Published 08 January 2007

The Ghost of Memory
Wilson Harris Faber & Faber, 200pp, £16.99

In an eloquent lecture delivered 30 years ago, the novelist Wilson Harris described the moment that shaped his writing career. While working as a government surveyor in his native Guyana, he went on many expeditions by river. On one occasion, the anchor of his boat got stuck in the riverbed. Strong rapids were about to capsize the boat, so the crew cut the anchor loose. Travelling in the same place three years later, their anchor got stuck again; but this time they managed, after strenuous tugging, to pull it free. When it was brought up, they found the anchor hooked to the one lost three years earlier. The symbolism of that moment - the idea that we are inescapably secured and dragged down by our pasts - inspired Harris to meld the myths of his pre-Columbian ancestors with those from Europe and Africa. "It is impossible to describe the kind of energy that rushed out of that constellation of images," said Harris. "I felt as if a canvas around my head was crowded with phantoms and figures."

The Ghost of Memory begins when a South American man is mistaken for a terrorist and shot in the back. At this point, however, the lucid action ends. The man falls into "a painting in a gallery in a Great City" and becomes one of its characters. He is confused, naturally, and touches a figure beside him. When fresh paint appears on his fingertips, he realises that he is not in a dream, or at least not completely so. He has become a "phantom assembly in the canvas of space sharing a knowledge of the devastations of nature". In other words, his ghost joins other victims of violence in the painting, which displays a universal history of man's destructive tendencies. Yet he is also reborn through the "womb of art . . . into the light of compassion"; for the symbolism of the painting, the man hopes, will "prove I was not a terrorist".

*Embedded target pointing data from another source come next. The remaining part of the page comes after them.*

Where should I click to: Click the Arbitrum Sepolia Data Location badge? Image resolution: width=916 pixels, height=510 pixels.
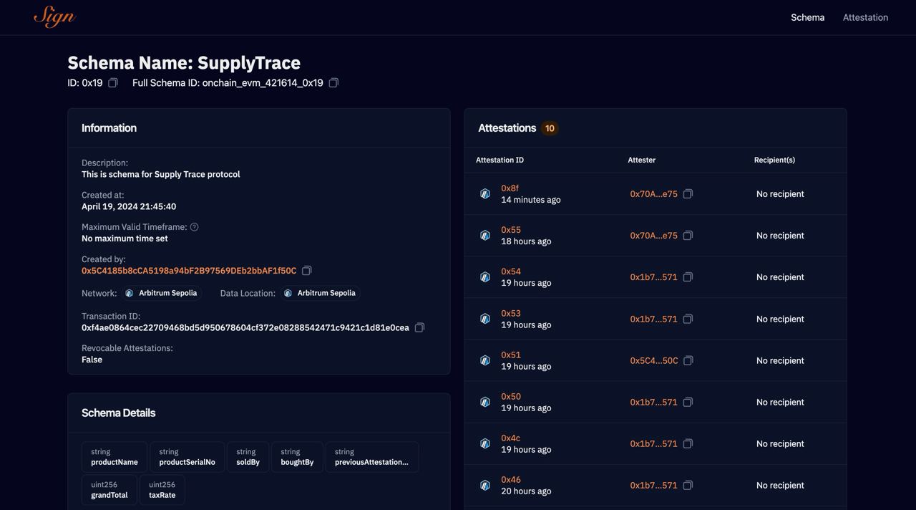[320, 292]
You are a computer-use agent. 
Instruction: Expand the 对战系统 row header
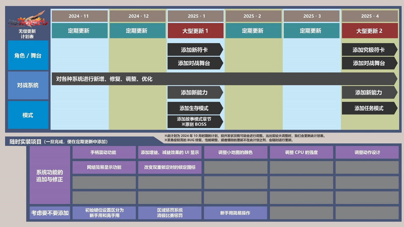[x=28, y=85]
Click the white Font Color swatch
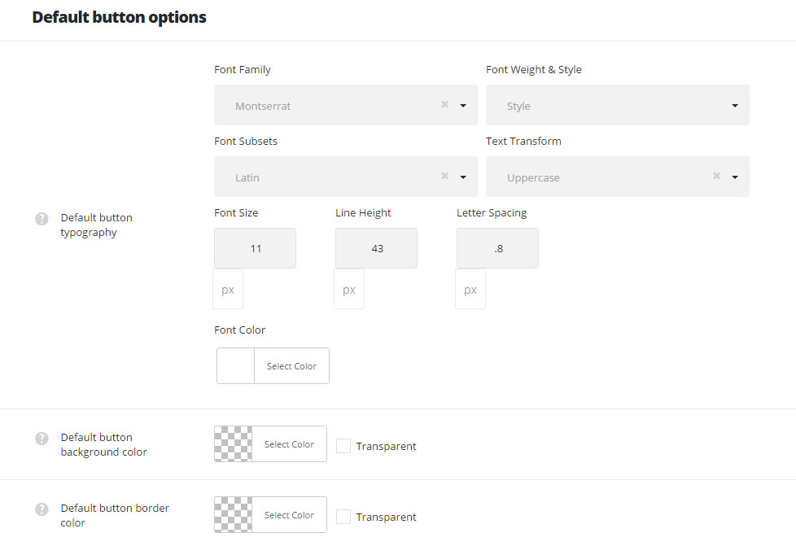The height and width of the screenshot is (546, 796). pyautogui.click(x=236, y=366)
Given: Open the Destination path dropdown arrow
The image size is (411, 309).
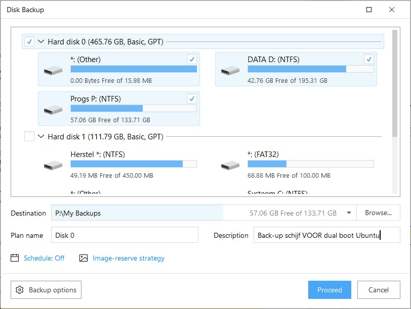Looking at the screenshot, I should (x=349, y=213).
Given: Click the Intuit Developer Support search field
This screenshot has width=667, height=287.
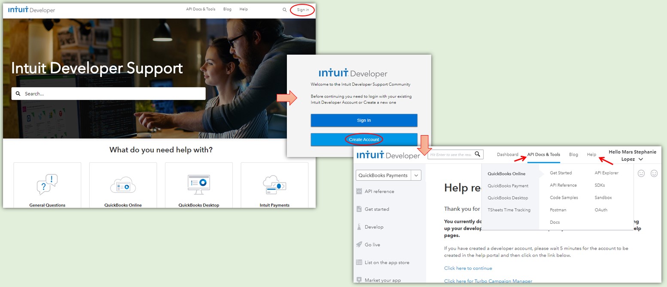Looking at the screenshot, I should [x=108, y=94].
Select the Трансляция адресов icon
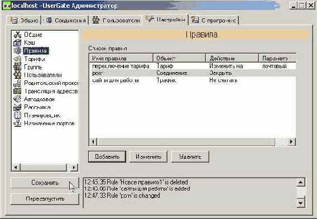The height and width of the screenshot is (219, 317). pyautogui.click(x=17, y=91)
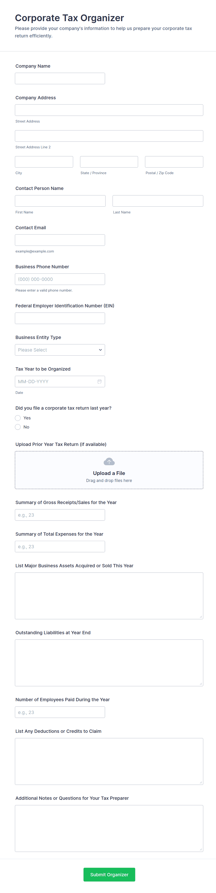The height and width of the screenshot is (893, 216).
Task: Click the Street Address input
Action: click(109, 110)
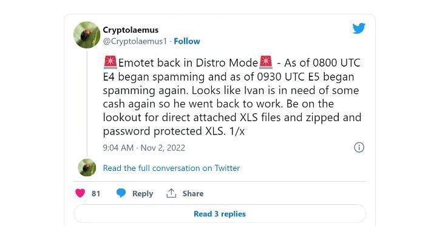Open the Read 3 replies button
431x226 pixels.
(x=220, y=214)
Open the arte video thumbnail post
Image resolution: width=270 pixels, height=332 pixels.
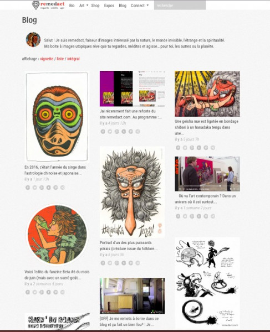pyautogui.click(x=207, y=174)
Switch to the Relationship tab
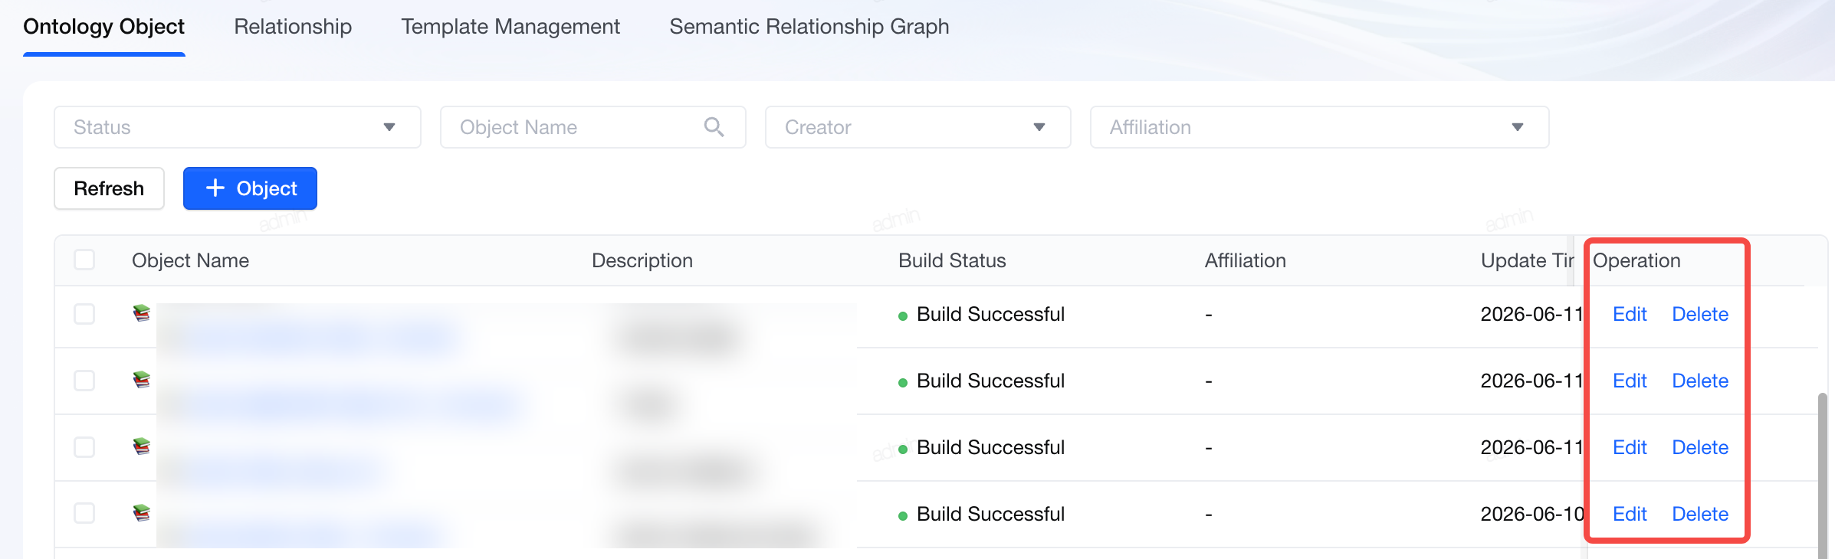The height and width of the screenshot is (559, 1835). pos(293,27)
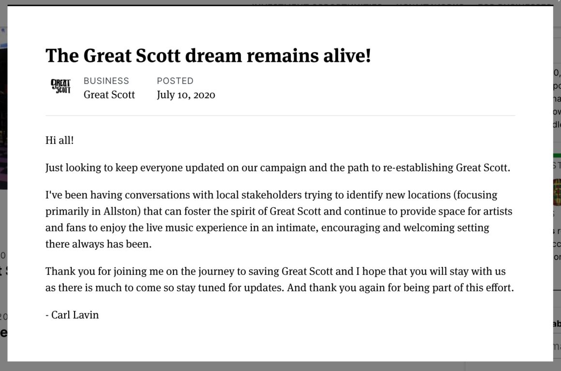Click the green progress bar behind the modal
Screen dimensions: 561x371
tap(557, 156)
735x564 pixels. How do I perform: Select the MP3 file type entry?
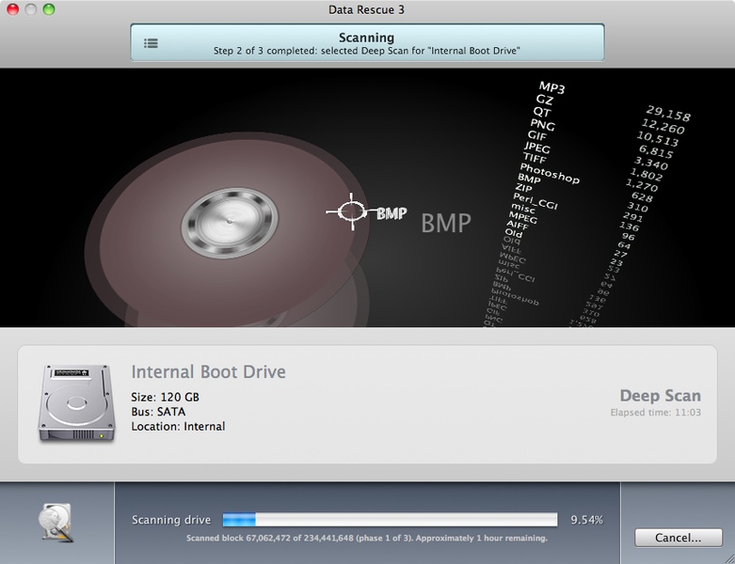[x=551, y=87]
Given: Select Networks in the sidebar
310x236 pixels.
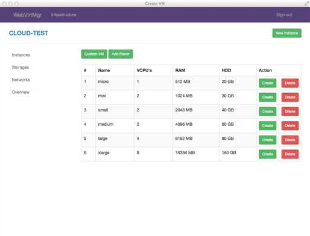Looking at the screenshot, I should (x=21, y=80).
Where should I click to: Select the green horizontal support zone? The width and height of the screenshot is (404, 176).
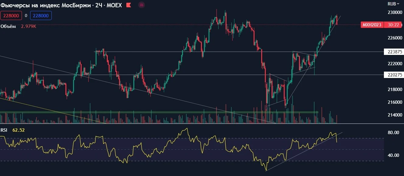point(159,112)
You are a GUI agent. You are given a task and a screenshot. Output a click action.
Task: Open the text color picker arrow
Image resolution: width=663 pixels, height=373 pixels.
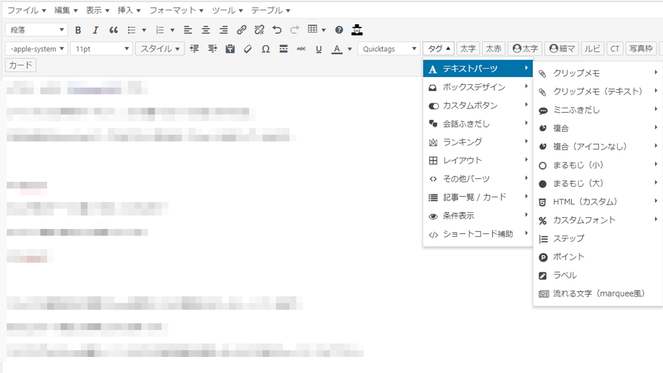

Perhaps he is a modern sacrifice? The policeman who shot him is compared to the Teotihuacán priests of ancient Mexico: "He used his gun as a tool for the good of mankind. His task or duty was dictated by the Sun which he defended in its material equivalents with fire, electricity, oil." Maybe he is an African trickster-figure, silenced for asking awkward questions: "What is pain, a universe of pain? Do fish suffer with a hook in their mouth . . . does the living earth groan in its arteries and veins?" His reflections are interrupted by a sceptical man called Columbus. They argue over a sculpture in the gallery: Giacometti's Standing Woman. It reminds the narrator of ancient Arawak designs, but Columbus denies any link between the Swiss sculptor and the tribe's "primitive relics". Columbus believes in a hierarchy of taste and a strict division between right and wrong, light and dark; he is an admirer of his namesake's colonial ventures. In the novel's final chapter, angered by his opponent's "shades of perception", he destroys the painting with his knife.

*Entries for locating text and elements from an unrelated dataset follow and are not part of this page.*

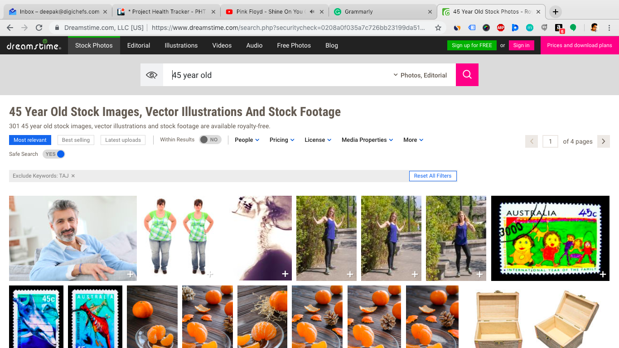Image resolution: width=619 pixels, height=348 pixels.
Task: Toggle the Safe Search switch
Action: (x=54, y=154)
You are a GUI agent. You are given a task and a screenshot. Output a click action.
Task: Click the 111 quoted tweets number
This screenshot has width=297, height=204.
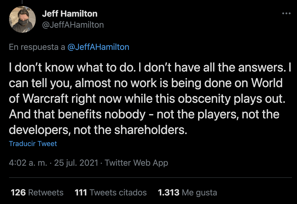pos(81,193)
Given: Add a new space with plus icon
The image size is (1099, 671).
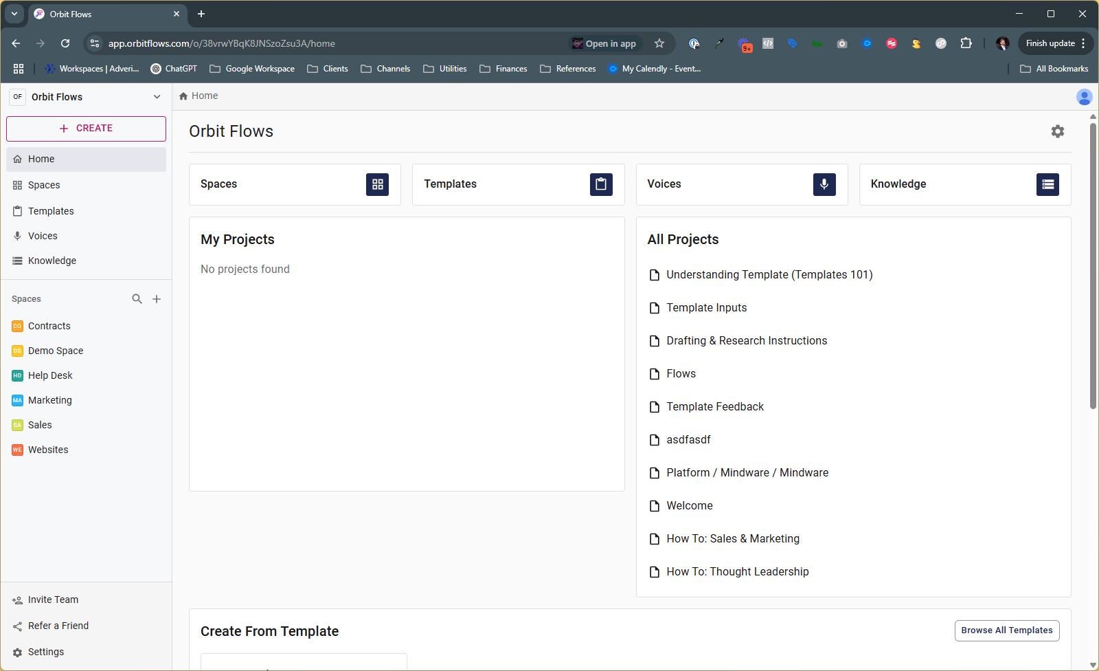Looking at the screenshot, I should coord(157,299).
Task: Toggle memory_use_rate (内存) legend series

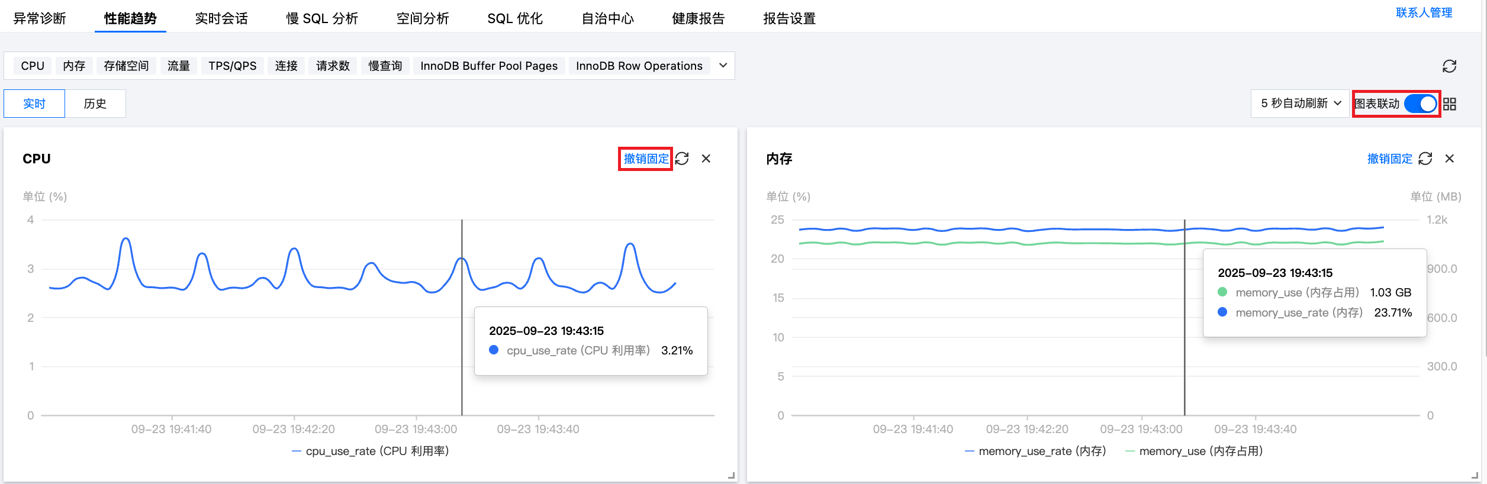Action: coord(1035,451)
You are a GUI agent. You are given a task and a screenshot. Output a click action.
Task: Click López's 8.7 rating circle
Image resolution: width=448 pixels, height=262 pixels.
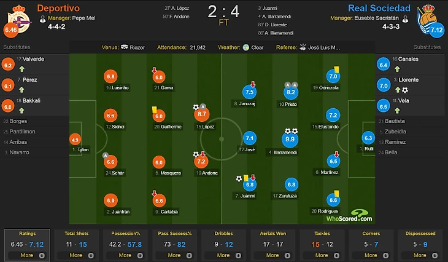point(201,114)
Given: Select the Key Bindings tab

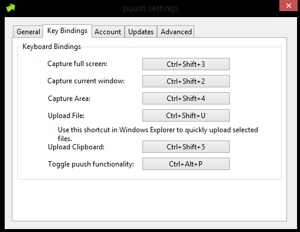Looking at the screenshot, I should tap(67, 31).

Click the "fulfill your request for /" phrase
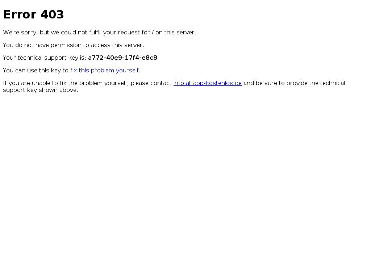pyautogui.click(x=121, y=32)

Harris is a complex but rarely elusive writer. His first novel, Palace of the Peacock (1960), is distinguished for its contradictory descriptions of landscape: a waterfall is "falling motionlessly", and a man stands like "melodramatic rock". These images capture the paradoxes of viewing nature - something continually moving can appear still, and something inert may be dramatic in scale or colour. His stories, despite their strangeness, usually blend the surreal with the real. In Palace of the Peacock, a crew of sailors inhabits the world of the living and the dead, while in Carnival (1985) a murdered man guides a friend through his life in early 20th-century Guyana.

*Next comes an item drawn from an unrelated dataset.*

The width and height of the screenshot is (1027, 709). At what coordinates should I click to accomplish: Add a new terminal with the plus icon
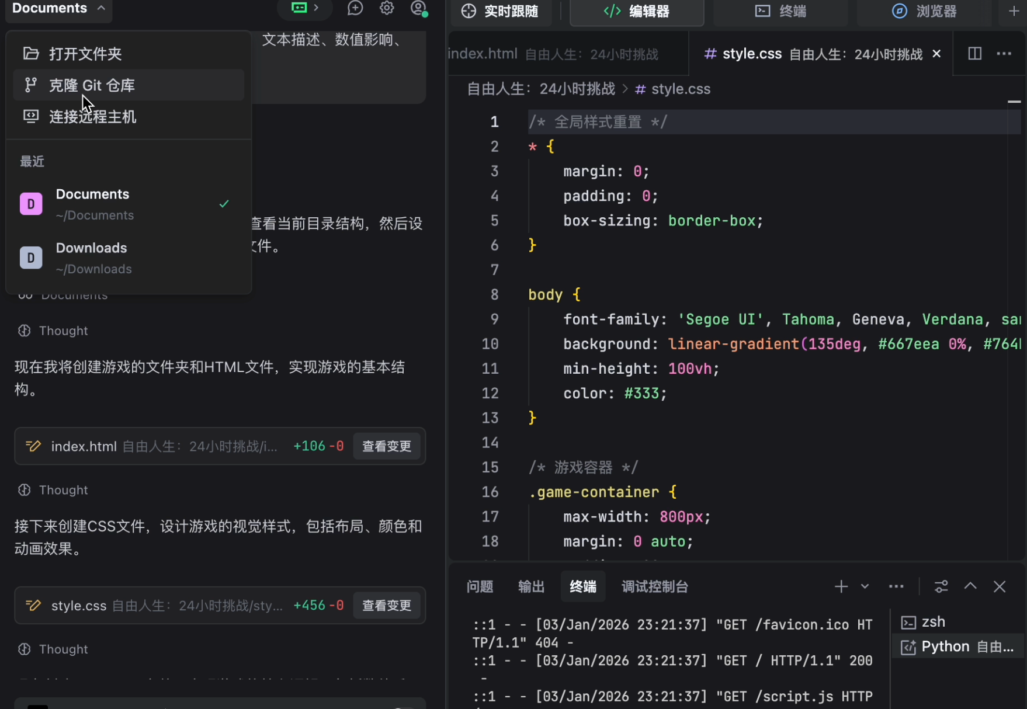(x=841, y=586)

In contrast, The Ghost of Memory detaches itself completely from the recognisable world. Harris's vivid descriptions once carried the reader through the thickets of his prose, but in this static gallery the drama comes from philosophical questions: "Is there a void in modern cultures?" "What is universal mind?" "Was Art mad or creative?" "Are you telling me that reality and unreality are an open door?" Harris's many previous novels have been praised for their brave blurring of boundaries between cultures and fictional forms. However, by abandoning compelling narrative, identifiable characters and coherent writing - all the features of his anchor story - Harris makes this new imaginative journey a struggle for his readers.